From the Kubernetes documentation:
{
"kind": "Service",
"apiVersion": "v1",
"metadata": {
"name": "my-service"
},
"spec": {
"ports": [
{
"protocol": "TCP",
"port": 80,
"targetPort": 9376
}
]
}
}
{
"kind": "Endpoints",
"apiVersion": "v1",
"metadata": {
"name": "my-service"
},
"subsets": [
{
"addresses": [
{ "ip": "1.2.3.4" }
],
"ports": [
{ "port": 9376 }
]
}
]
}
With this, you can point your app inside the containers to my-service:9376 and the traffic should be forwarded to 1.2.3.4:9376
Limitations:
The DNS name used needs to be only letters, numbers or dashes. You can't use multi-level names (something.like.this). This means you probably have to modify your app to point just to your-service, and not yourservice.domain.tld.
You can only point to a specific IP, not a DNS name. For that, you can define a kind of a DNS alias with an ExternalName type Service.
UPDATE: 2017-07-03 Kunbernetes 1.7 now support Adding entries to Pod /etc/hosts with HostAliases.
The solution is not about kube-dns, but /etc/hosts.
Anyway, following trick seems to work so far...
EDIT: Changing /etc/hosts may has race condition with kubernetes system.
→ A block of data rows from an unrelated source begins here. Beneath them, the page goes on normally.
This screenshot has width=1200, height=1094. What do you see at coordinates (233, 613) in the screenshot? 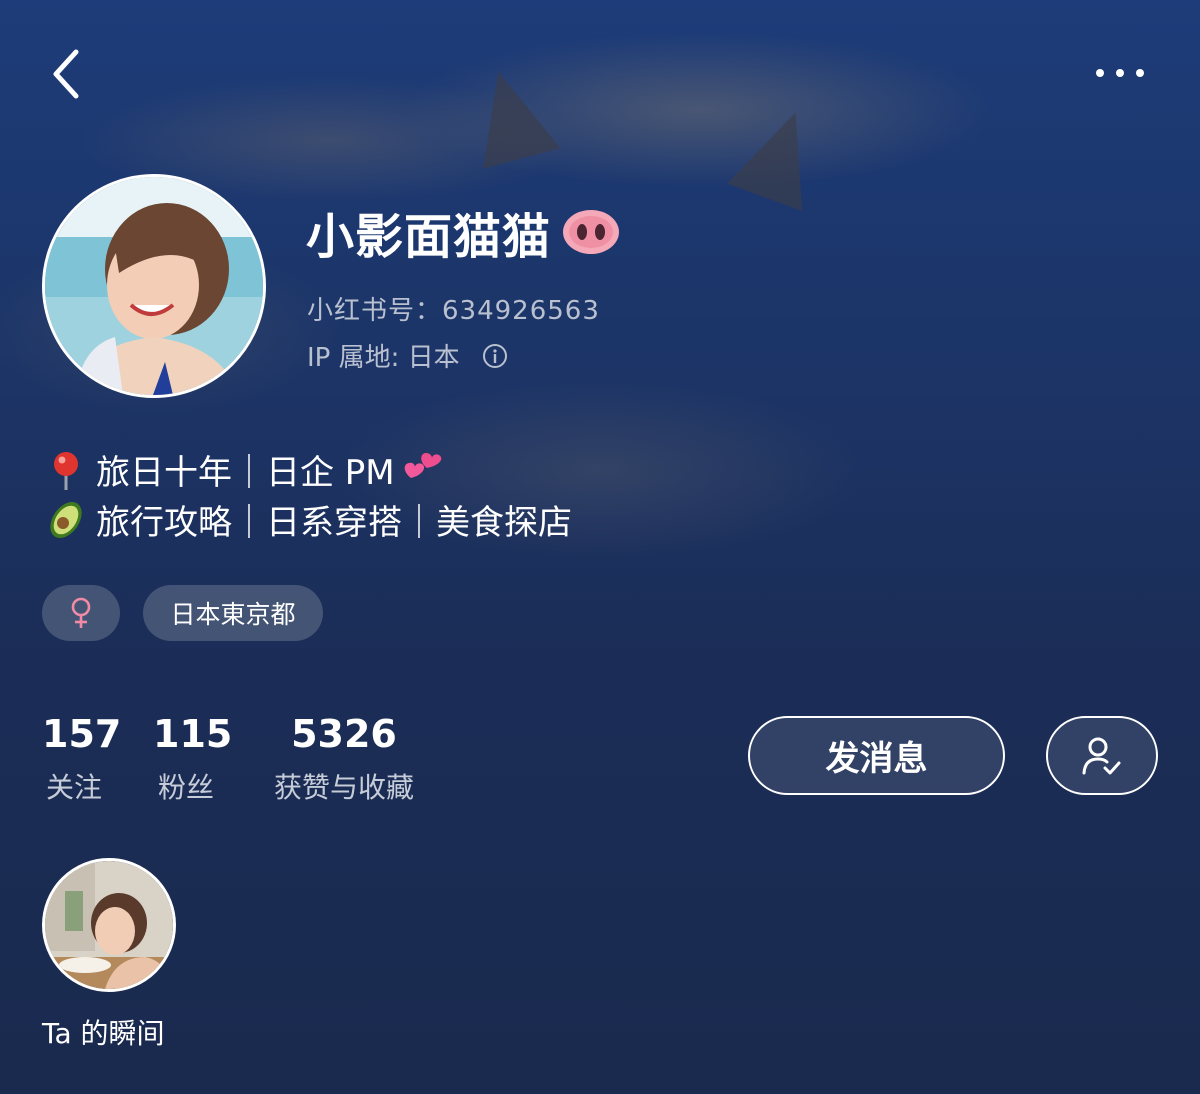
I see `location-tag: 日本東京都` at bounding box center [233, 613].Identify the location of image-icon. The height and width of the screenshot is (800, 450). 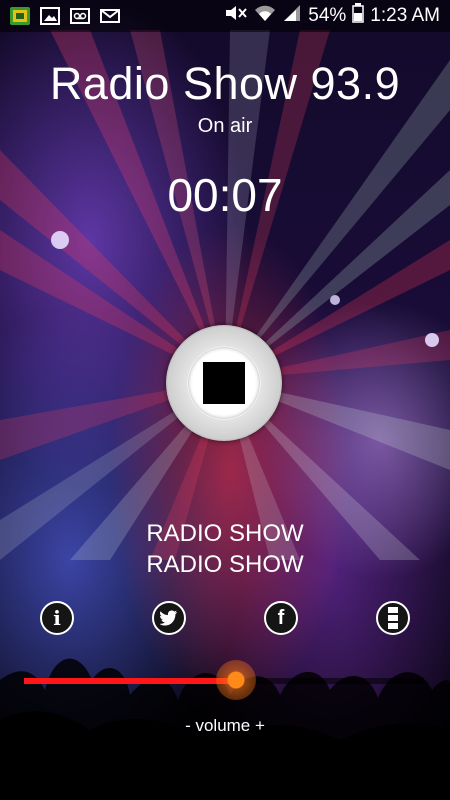
(50, 16).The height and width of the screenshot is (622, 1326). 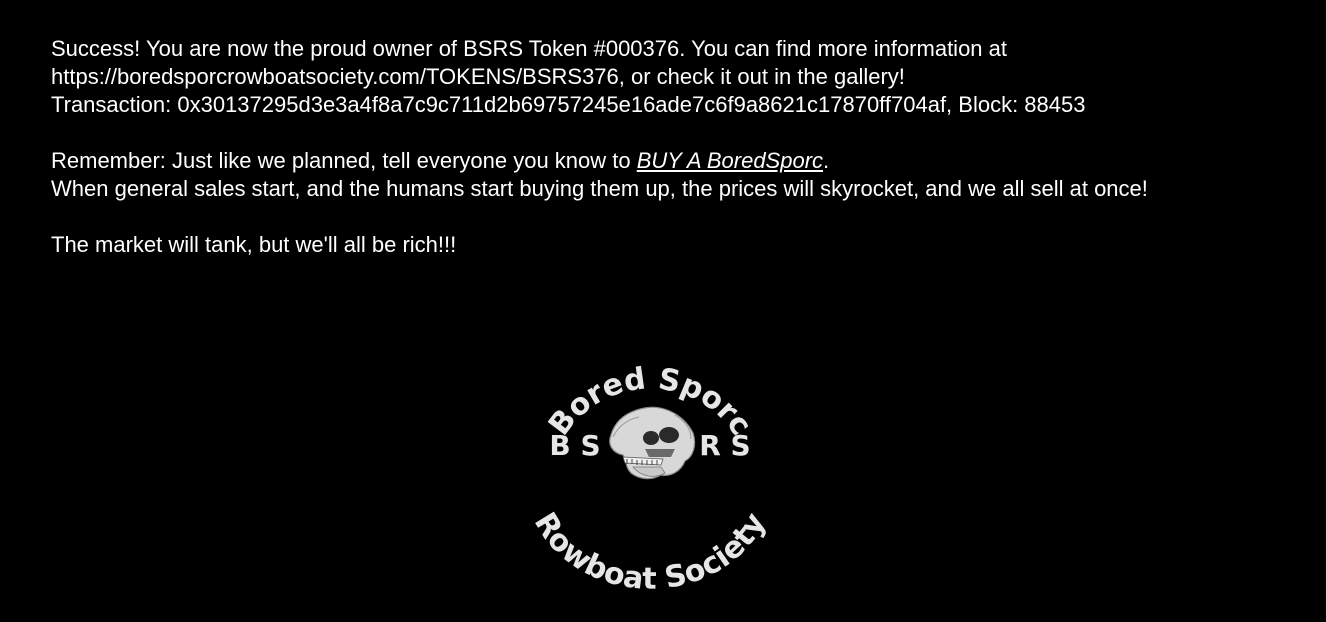 I want to click on bsrs-logo: Bored Sporc Rowboat Society B S R S, so click(x=650, y=440).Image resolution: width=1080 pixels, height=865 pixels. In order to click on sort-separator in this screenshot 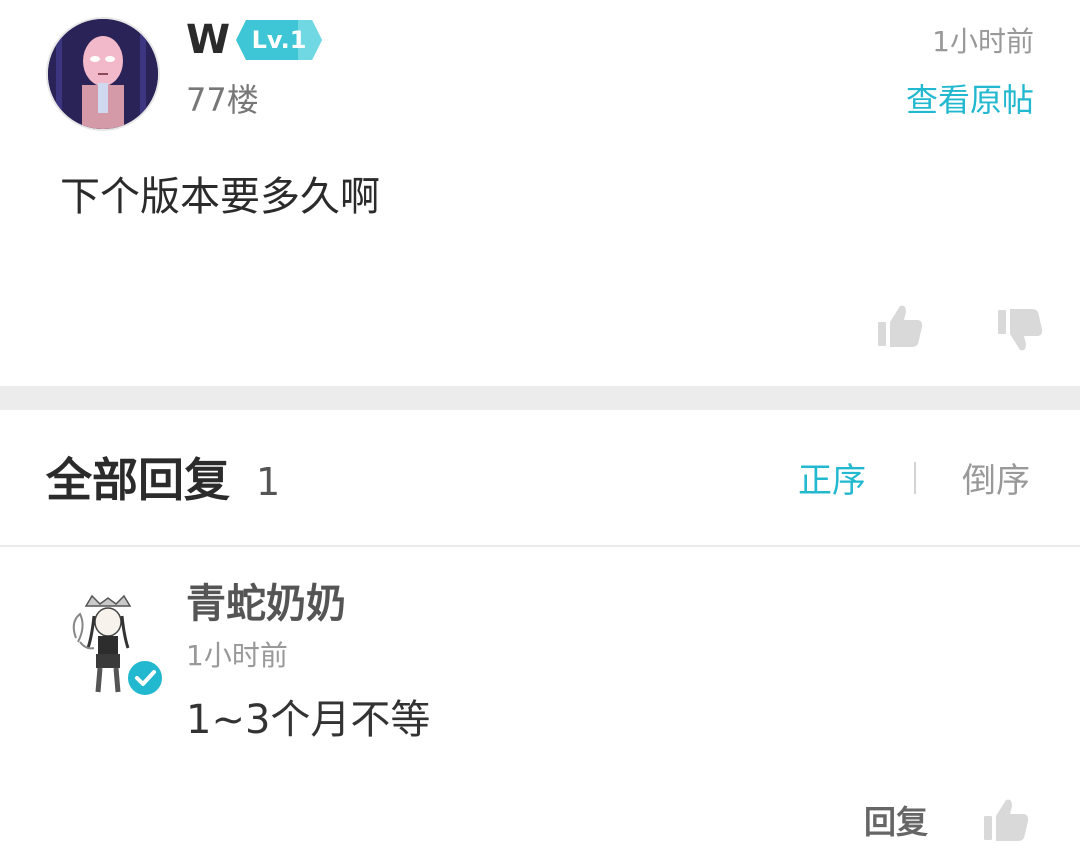, I will do `click(915, 478)`.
Let it retry.
1) create a configMap
apiVersion: v1
kind: ConfigMap
metadata:
name: db-hosts
data:
hosts: |
10.0.0.1 db1
10.0.0.2 db2
2) Add a script named ensure_hosts.sh.
#!/bin/sh
while true
do
grep db1 /etc/hosts > /dev/null || cat /mnt/hosts.append/hosts >> /etc/hosts
sleep 5
done
Don't forget chmod a+x ensure_hosts.sh.
3) Add a wrapper script start.sh your image
#!/bin/sh
$(dirname "$(realpath "$0")")/ensure_hosts.sh &
exec your-app args...
Don't forget chmod a+x start.sh
4) Use the configmap as a volume and run start.sh
apiVersion: extensions/v1beta1
kind: Deployment
...
spec:
template:
...
spec:
volumes:
- name: hosts-volume
configMap:
name: db-hosts
...
containers:
command:
- ./start.sh
...
volumeMounts:
- name: hosts-volume
mountPath: /mnt/hosts.append
...
Use configMap seems better way to set DNS, but it's a little bit heavy when just add a few record (in my opinion). So I add records to /etc/hosts by shell script executed by docker CMD.
for example:
Dockerfile
...(ignore)
COPY run.sh /tmp/run.sh
CMD bash /tmp/run.sh
run.sh
#!/bin/bash
echo repl1.mongo.local 192.168.10.100 >> /etc/hosts
# some else command...
Notice, if your run MORE THAN ONE container in a pod, you have to add script in each container, because kubernetes start container randomly, /etc/hosts may be override by another container (which start later).